■ Assignment ■
Find each line below where the word "sidebar" occurs, and copy it.

■ Data for review ■
______________________________

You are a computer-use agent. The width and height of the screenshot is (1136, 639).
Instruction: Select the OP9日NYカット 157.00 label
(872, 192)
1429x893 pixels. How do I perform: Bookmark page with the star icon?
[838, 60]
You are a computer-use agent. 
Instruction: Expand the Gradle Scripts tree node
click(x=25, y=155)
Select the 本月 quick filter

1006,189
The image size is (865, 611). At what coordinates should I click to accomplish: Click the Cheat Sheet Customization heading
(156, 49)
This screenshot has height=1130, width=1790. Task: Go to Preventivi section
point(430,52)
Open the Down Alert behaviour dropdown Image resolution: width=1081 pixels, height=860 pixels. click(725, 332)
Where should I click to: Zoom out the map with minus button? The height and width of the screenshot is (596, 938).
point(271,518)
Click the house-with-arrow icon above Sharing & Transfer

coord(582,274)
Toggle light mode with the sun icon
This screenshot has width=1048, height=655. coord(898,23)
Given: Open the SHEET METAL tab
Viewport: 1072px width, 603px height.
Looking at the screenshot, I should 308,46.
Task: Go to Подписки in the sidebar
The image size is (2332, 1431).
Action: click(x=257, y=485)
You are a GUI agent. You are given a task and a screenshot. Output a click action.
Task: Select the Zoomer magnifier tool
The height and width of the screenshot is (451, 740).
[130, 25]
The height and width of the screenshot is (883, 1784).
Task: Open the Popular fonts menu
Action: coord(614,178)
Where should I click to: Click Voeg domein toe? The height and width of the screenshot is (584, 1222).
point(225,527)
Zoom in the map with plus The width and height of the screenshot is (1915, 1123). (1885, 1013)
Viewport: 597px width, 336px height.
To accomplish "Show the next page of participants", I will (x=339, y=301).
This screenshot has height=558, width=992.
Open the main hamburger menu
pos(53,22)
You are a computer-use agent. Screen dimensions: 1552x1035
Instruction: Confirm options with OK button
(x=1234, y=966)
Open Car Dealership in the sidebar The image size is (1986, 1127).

______________________________

■ Reply ■
Task: Go to Подписки in the sidebar
Open Car Dealership in the sidebar The image size is (1986, 1127).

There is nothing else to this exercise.